Dataset entries
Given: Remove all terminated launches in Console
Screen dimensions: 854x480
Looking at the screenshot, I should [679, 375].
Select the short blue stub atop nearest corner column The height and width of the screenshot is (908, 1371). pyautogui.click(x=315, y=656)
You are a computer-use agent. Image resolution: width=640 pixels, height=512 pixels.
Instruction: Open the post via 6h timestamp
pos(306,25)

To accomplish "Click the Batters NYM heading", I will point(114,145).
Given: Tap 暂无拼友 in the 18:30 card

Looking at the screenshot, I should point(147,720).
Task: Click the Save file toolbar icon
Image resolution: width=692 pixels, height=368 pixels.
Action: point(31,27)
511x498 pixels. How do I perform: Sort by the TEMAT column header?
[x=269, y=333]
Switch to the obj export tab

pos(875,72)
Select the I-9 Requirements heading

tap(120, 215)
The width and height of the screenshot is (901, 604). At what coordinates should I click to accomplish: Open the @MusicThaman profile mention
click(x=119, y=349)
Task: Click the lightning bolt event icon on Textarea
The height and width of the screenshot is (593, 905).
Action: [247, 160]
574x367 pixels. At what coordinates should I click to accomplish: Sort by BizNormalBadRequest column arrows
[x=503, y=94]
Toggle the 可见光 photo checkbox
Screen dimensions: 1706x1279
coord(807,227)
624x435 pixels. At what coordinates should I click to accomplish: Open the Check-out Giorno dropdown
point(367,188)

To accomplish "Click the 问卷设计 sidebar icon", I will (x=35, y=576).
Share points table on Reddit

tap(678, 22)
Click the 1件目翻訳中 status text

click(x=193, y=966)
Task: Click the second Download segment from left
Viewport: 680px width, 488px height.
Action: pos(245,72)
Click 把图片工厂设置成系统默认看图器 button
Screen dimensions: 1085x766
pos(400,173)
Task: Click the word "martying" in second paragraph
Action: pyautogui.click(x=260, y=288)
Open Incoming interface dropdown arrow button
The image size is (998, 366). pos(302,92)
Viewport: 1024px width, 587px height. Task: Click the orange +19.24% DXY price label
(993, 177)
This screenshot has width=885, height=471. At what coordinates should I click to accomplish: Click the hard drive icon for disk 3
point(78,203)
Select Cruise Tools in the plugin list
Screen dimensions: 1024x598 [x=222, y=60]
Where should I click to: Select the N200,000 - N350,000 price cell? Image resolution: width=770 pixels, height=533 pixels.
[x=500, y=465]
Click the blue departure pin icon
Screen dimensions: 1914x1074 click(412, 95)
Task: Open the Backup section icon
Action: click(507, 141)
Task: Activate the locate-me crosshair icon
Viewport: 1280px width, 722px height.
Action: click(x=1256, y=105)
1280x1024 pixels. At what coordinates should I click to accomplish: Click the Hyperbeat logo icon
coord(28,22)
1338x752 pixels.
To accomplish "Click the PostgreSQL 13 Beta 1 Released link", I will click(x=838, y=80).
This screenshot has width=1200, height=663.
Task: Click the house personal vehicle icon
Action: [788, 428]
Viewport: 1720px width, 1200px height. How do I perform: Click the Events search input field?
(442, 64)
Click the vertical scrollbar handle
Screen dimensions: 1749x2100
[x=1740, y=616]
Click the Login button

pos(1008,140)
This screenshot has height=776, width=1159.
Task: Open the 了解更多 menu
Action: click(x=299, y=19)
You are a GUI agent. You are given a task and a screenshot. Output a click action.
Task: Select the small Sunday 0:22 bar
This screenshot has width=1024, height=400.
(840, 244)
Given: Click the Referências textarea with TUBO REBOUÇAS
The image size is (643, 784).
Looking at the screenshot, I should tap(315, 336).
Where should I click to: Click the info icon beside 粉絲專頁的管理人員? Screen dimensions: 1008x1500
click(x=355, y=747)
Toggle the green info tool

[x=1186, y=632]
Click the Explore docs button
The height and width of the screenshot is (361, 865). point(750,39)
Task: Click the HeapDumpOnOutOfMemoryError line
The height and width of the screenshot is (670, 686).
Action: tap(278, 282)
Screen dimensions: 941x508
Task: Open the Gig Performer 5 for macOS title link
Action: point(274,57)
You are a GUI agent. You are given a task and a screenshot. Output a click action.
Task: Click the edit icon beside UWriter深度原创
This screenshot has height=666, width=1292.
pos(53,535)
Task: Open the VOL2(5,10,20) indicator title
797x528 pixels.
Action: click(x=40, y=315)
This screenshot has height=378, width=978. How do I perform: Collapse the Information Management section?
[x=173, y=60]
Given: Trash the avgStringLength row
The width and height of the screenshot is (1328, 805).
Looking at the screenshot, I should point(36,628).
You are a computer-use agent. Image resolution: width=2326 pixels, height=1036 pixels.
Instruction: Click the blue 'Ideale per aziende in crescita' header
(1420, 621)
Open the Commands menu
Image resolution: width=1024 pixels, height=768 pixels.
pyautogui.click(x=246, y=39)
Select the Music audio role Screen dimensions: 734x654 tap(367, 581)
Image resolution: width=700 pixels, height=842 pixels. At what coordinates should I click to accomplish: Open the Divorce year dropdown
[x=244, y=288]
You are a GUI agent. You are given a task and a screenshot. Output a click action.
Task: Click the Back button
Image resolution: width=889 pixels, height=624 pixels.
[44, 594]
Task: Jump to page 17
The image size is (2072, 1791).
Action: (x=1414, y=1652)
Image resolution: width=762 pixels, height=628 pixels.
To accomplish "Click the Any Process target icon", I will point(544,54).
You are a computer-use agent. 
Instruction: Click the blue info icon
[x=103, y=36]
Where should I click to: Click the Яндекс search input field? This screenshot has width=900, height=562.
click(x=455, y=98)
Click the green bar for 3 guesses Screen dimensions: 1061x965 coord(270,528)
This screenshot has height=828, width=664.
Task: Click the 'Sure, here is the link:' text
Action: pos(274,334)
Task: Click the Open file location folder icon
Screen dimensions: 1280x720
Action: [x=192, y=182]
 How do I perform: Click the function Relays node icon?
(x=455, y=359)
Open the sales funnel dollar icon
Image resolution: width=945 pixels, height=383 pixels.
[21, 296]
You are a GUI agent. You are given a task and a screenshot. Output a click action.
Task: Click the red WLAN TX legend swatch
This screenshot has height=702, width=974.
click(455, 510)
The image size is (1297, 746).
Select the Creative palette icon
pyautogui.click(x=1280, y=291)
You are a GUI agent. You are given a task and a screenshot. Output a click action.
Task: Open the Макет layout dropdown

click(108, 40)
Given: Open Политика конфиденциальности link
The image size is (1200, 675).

▸ Work order
Quote all the records. Keep every word exact.

▸ Written solution
Given: Remove all terminated launches in Console
Screen dimensions: 854x480
Looking at the screenshot, I should [679, 375].
Select the short blue stub atop nearest corner column The height and width of the screenshot is (908, 1371). pyautogui.click(x=315, y=656)
You are a computer-use agent. Image resolution: width=640 pixels, height=512 pixels.
Instruction: Open the post via 6h timestamp
pos(306,25)

To accomplish "Click the Batters NYM heading", I will point(114,145).
Given: Tap 暂无拼友 in the 18:30 card

Looking at the screenshot, I should point(147,720).
Task: Click the Save file toolbar icon
Image resolution: width=692 pixels, height=368 pixels.
Action: point(31,27)
511x498 pixels. How do I perform: Sort by the TEMAT column header?
[x=269, y=333]
Switch to the obj export tab

pos(875,72)
Select the I-9 Requirements heading

tap(120, 215)
The width and height of the screenshot is (901, 604). At what coordinates should I click to accomplish: Open the @MusicThaman profile mention
click(x=119, y=349)
Task: Click the lightning bolt event icon on Textarea
The height and width of the screenshot is (593, 905).
Action: [247, 160]
574x367 pixels. At what coordinates should I click to accomplish: Sort by BizNormalBadRequest column arrows
[x=503, y=94]
Toggle the 可见光 photo checkbox
Screen dimensions: 1706x1279
coord(807,227)
624x435 pixels. At what coordinates should I click to accomplish: Open the Check-out Giorno dropdown
point(367,188)

To accomplish "Click the 问卷设计 sidebar icon", I will (x=35, y=576).
Share points table on Reddit

tap(678, 22)
Click the 1件目翻訳中 status text

click(x=193, y=966)
Task: Click the second Download segment from left
Viewport: 680px width, 488px height.
Action: pos(245,72)
Click 把图片工厂设置成系统默认看图器 button
Screen dimensions: 1085x766
pos(400,173)
Task: Click the word "martying" in second paragraph
Action: pyautogui.click(x=260, y=288)
Open Incoming interface dropdown arrow button
The image size is (998, 366). pos(302,92)
Viewport: 1024px width, 587px height. Task: Click the orange +19.24% DXY price label
(993, 177)
This screenshot has width=885, height=471. At what coordinates should I click to accomplish: Click the hard drive icon for disk 3
point(78,203)
Select Cruise Tools in the plugin list
Screen dimensions: 1024x598 [x=222, y=60]
Where should I click to: Select the N200,000 - N350,000 price cell? Image resolution: width=770 pixels, height=533 pixels.
[x=500, y=465]
Click the blue departure pin icon
Screen dimensions: 1914x1074 click(412, 95)
Task: Open the Backup section icon
Action: click(507, 141)
Task: Activate the locate-me crosshair icon
Viewport: 1280px width, 722px height.
Action: click(x=1256, y=105)
1280x1024 pixels. At what coordinates should I click to accomplish: Click the Hyperbeat logo icon
coord(28,22)
1338x752 pixels.
To accomplish "Click the PostgreSQL 13 Beta 1 Released link", I will click(x=838, y=80).
This screenshot has width=1200, height=663.
Task: Click the house personal vehicle icon
Action: [788, 428]
Viewport: 1720px width, 1200px height. How do I perform: Click the Events search input field?
(442, 64)
Click the vertical scrollbar handle
Screen dimensions: 1749x2100
[x=1740, y=616]
Click the Login button

pos(1008,140)
This screenshot has height=776, width=1159.
Task: Open the 了解更多 menu
Action: click(x=299, y=19)
You are a GUI agent. You are given a task and a screenshot. Output a click action.
Task: Select the small Sunday 0:22 bar
This screenshot has width=1024, height=400.
(840, 244)
Given: Click the Referências textarea with TUBO REBOUÇAS
The image size is (643, 784).
Looking at the screenshot, I should tap(315, 336).
Where should I click to: Click the info icon beside 粉絲專頁的管理人員? Screen dimensions: 1008x1500
click(x=355, y=747)
Toggle the green info tool

[x=1186, y=632]
Click the Explore docs button
The height and width of the screenshot is (361, 865). point(750,39)
Task: Click the HeapDumpOnOutOfMemoryError line
The height and width of the screenshot is (670, 686).
Action: tap(278, 282)
Screen dimensions: 941x508
Task: Open the Gig Performer 5 for macOS title link
Action: point(274,57)
You are a GUI agent. You are given a task and a screenshot. Output a click action.
Task: Click the edit icon beside UWriter深度原创
This screenshot has height=666, width=1292.
pos(53,535)
Task: Open the VOL2(5,10,20) indicator title
797x528 pixels.
Action: click(x=40, y=315)
This screenshot has height=378, width=978. How do I perform: Collapse the Information Management section?
[x=173, y=60]
Given: Trash the avgStringLength row
The width and height of the screenshot is (1328, 805).
Looking at the screenshot, I should point(36,628).
You are a computer-use agent. Image resolution: width=2326 pixels, height=1036 pixels.
Instruction: Click the blue 'Ideale per aziende in crescita' header
(1420, 621)
Open the Commands menu
Image resolution: width=1024 pixels, height=768 pixels.
pyautogui.click(x=246, y=39)
Select the Music audio role Screen dimensions: 734x654 tap(367, 581)
Image resolution: width=700 pixels, height=842 pixels. At what coordinates should I click to accomplish: Open the Divorce year dropdown
[x=244, y=288]
You are a GUI agent. You are given a task and a screenshot. Output a click action.
Task: Click the Back button
Image resolution: width=889 pixels, height=624 pixels.
[44, 594]
Task: Jump to page 17
The image size is (2072, 1791).
Action: (x=1414, y=1652)
Image resolution: width=762 pixels, height=628 pixels.
To accomplish "Click the Any Process target icon", I will point(544,54).
You are a computer-use agent. 
Instruction: Click the blue info icon
[x=103, y=36]
Where should I click to: Click the Яндекс search input field? This screenshot has width=900, height=562.
click(x=455, y=98)
Click the green bar for 3 guesses Screen dimensions: 1061x965 coord(270,528)
This screenshot has height=828, width=664.
Task: Click the 'Sure, here is the link:' text
Action: pos(274,334)
Task: Click the Open file location folder icon
Screen dimensions: 1280x720
Action: [x=192, y=182]
 How do I perform: Click the function Relays node icon?
(x=455, y=359)
Open the sales funnel dollar icon
Image resolution: width=945 pixels, height=383 pixels.
[21, 296]
You are a GUI agent. You are given a task and a screenshot. Output a click action.
Task: Click the red WLAN TX legend swatch
This screenshot has height=702, width=974.
click(455, 510)
The image size is (1297, 746).
Select the Creative palette icon
pyautogui.click(x=1280, y=291)
You are a GUI agent. You are given a task and a screenshot. Output a click action.
Task: Open the Макет layout dropdown

click(108, 40)
Given: Open Политика конфиденциальности link
The image size is (1200, 675).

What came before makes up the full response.